Tuesday, August 6, 1912: Ma cut out a dress for me or rather a part of it. When it’s finished I suppose I’ll wear it to school.

Source: Ladies Home Journal (December, 1911)

Her middle-aged granddaughter’s comments 100 years later:

Grandma was going to begin her senior year at the end of August. I bet that she wanted to look really nice for this special year.

Did Grandma think that the dress her mother was making for her was stylish? . . .or was it just going to be a run-of-the-mill everyday dress?  Did she select the pattern and fabric—or did her mother do it?

20 Responses

  1. Thanks for this post. It brings back memories of watching my Mom and later my sister cutting out patterns on the dining room table. We wore a lot of homemade shirts when we were young.

    • Your comments reminds me of how my mother-in-law used to make my son homemade shirts out of cloth remnants when he was small. At the time, it seemed old-fashioned to make the shirts–now I realize how much love she put into those shirts.

  2. She doesn’t sound too excited, but I know she has that droll, teenager way of expressing herself :) I love both these dresses, but I’d sure hate to make those button holes!

    • I hadn’t thought about it, but you’re absolutely right, it would have been a lot of work to make those button holes back then.

      • Actually they had buttonholers back then. I have a 1893 singer treadle that has an attachment for button holes. It is a neat little gaget. It is not hard to work at all.

        • Wow, I never would have guessed that button-holers have been around that long. Sometimes I’m amazed how technologically advanced some things were a hundred years ago.

  3. It doesn’t sound like she participated in any of the selection process. Maybe when it was finish, she enjoyed wearing the dress.
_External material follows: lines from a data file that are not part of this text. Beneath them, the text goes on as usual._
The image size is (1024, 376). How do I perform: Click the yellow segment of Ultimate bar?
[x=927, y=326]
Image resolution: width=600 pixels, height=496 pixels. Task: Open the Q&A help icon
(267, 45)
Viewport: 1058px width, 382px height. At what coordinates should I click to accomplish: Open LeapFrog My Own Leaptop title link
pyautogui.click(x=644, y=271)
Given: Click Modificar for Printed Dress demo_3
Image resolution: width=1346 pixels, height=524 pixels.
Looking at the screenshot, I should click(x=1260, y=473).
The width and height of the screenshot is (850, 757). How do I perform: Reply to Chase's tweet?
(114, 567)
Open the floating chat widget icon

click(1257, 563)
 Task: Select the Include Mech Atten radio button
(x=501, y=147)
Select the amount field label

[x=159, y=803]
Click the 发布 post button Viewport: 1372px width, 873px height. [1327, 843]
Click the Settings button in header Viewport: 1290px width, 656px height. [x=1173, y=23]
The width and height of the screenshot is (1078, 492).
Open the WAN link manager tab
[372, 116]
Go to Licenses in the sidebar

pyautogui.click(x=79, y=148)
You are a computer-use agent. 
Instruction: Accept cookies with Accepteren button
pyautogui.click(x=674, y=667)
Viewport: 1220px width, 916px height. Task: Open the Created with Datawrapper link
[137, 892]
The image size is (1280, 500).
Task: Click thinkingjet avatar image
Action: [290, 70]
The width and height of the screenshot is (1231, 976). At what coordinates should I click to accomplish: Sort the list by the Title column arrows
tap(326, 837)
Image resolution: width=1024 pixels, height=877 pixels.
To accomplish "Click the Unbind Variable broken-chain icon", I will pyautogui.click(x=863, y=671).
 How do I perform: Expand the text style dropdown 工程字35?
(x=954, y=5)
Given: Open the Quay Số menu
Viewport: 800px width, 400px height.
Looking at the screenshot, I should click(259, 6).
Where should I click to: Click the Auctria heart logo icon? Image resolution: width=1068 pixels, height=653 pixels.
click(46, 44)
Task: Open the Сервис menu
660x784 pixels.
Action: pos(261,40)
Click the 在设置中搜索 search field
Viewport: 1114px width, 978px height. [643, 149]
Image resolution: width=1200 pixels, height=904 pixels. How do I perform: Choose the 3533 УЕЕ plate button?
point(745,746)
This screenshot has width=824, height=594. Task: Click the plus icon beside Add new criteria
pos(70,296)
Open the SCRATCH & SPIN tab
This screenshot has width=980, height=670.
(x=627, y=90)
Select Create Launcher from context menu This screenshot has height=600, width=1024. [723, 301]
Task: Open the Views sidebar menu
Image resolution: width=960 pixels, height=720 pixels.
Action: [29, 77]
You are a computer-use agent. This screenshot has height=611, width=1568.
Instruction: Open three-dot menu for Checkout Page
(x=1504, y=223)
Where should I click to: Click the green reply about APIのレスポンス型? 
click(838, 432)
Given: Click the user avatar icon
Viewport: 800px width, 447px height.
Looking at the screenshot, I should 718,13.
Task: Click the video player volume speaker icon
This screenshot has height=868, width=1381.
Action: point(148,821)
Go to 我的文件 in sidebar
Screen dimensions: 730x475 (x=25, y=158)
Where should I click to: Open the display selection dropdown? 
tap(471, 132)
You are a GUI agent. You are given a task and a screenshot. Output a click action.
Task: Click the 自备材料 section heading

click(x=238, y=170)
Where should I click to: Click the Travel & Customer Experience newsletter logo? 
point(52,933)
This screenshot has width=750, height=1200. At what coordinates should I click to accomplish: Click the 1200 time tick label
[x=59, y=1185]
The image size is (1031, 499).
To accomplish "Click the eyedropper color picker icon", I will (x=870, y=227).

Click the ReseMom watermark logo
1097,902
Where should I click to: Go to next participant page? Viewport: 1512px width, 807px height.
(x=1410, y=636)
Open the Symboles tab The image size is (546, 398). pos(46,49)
  4. Too bad photography was not like it is today, I would love to see her dressed in those beautiful dresses. Even the every day dresses were very elegant. While we are oohing and aahing over the idea of her dress, I am sure to her it was nothing too special. I can’t wait to read about her senior year. Blessings – Patty

    • I have very few photos of Grandma and her family when she was young. It’s kinds of amazing how we now can easily take so many photos that it’s hard to keep track of them–while a hundred years ago, photos were a rarity.

  5. I really fancy those nautical inspired frocks in 1911, especially the little ‘sailor-like’ collar on first view. That would absolutely go in my closet, all be it much shorter.

  6. My Keyes kin write about their mother looking at the magazines of the day, and then cutting out a pattern to match the dress in the pictures. I wonder if Helena and her mother made patterns that way, or did they buy patters– hmmm.

  7. I think the styles are rather delightful.

  8. I would like the dresses for today with a shorter length of course. I don’t think it’s too hard for an experienced sewer to make a dress like one seen in a magazine. I am an experienced knitter and I can make most of the things I see in magazines without a pattern :)

  9. Hi Sheryl. Great post – and comments! This brings back memories of my grandmother making clothes for us. Funny how some lengths are getting longer again, even if the clothes have much simpler lines!

  10. [...] Three days prior to this post, Grandma wrote that her mother was making her a dress for school, and I posted hundred-year-old drawings of dresses with lots of buttons. [...]

  11. Funny how it takes forever to scroll down to the feet of those drawings. Tall ladies were an ideal in the fashion industry even back then.